Рейн обиженно посмотрела на него.

— Тогда зачем ты меня позвал?

Он улыбнулся.

— Поиграть.

— Не думай, что тебе все можно, если у тебя неотразимая улыбка.

— Неотразимая? А я и не подозревал. Надо будет попрактиковаться, раз я теперь знаю ее силу.

Рейн ткнула его кулаком в бок.

— Почему мы не можем любить друг друга?

— Нам нельзя доходить до конца, — повторил он с самым серьезным видом.

— Почему?

О Боже! Ну, что ей сказать? Не правду же. Она конечно, будет уверять, что ничего не боится. И я не смогу устоять.

Солги.

Что? Я думал, лгать грешно. Ты сам дал нам десять заповедей.

Эту я иногда позволяю нарушить.

Стараясь придать лицу такое выражение, чтобы она ничего не поняла, Селик взял ее за подбородок.

— Рейн, у меня есть причина. Возможно, завтра мне предстоит поединок, и я не могу ослаблять себя интимной близостью. Так поступают многие воины, — солгал он, изумляясь самому себе.

Рейн смущенно кивнула.

— Но это не значит, что воин не имеет право немножко расслабиться и получить капельку удовольствия, — продолжил он со смехом.

Прежде чем она успела сообразить, он обхватил ее за талию и усадил на себя. Их разделяли только тонкая ткань набедренной повязки и ее шелковое белье, правда, он надеялся, что этого будет достаточно.

Закинув руки за голову, он попросил:

— Подари мне воспоминания, которые уедут со мной завтра утром.

Возможно, только они и останутся у меня.

Ее глаза наполнились слезами, как будто она все поняла.

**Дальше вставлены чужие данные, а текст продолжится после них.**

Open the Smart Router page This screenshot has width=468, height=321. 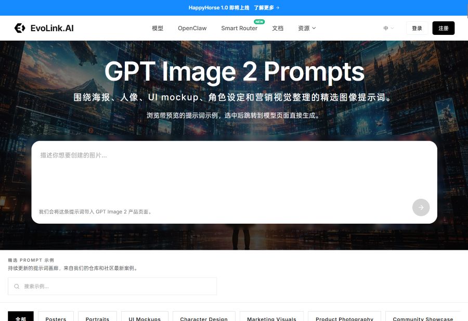coord(239,28)
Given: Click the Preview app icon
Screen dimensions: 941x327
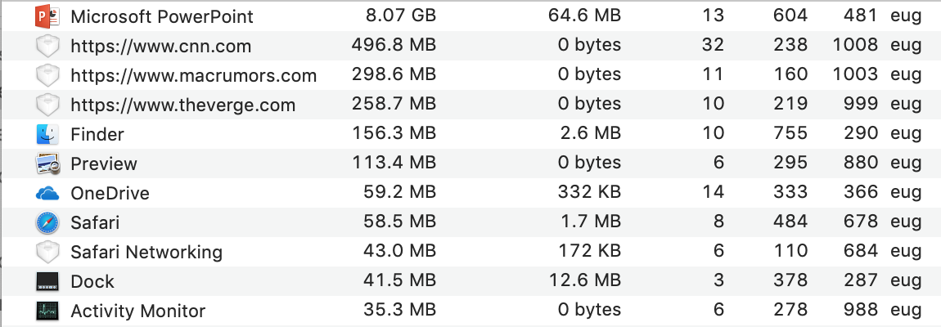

И Селик словно вынырнул из десятилетнего мрака. Она была как освежающий летний ветер. Внутри у него было пусто, а Рейн излучала жизнь, которая наполняла его и придавала радость его существованию.

Когда ее губы вплотную приблизились к его губам, он тихо прошептал:

— Скажи мне свои слова. Еще раз.

Она знала, что он хочет услышать.

— Я люблю тебя. Отвратительный, сладкий, бешеный, неотразимый викинг. Я люблю тебя. Я люблю тебя. Я люблю тебя.

Селик слушал ее и не мог наслушаться, как вдруг его тело отяжелело и перестало подчиняться ему. Он был не в силах поднять веки. Наверное, устал сильнее, чем думал. Но ее слова он слышал, и они были для него самой нежной лаской, какую он когда-либо знал.

Уже засыпая, он то ли услышал, то ли ему показалось, что Рейн сказала:

— Пожалуйста, прости меня, Селик. Я сделала это для твоего блага.

ГЛАВА 14

Первое, что Рейн сделала утром, — это схватила Убби за руки и отвела его в освещенную солнцем комнату Гайды. Она надеялась уговорить его, чтобы он помог ей перевезти уснувшего Селика в его загородное поместье.

— Убби, я должна тебе признаться. Я и в самом деле ангел-хранитель, посланный Богом.

Говоря это, Рейн скрестила пальцы за спиной, чтобы не гневить Бога наглым обманом и, на всякий случай, скрестила еще ноги.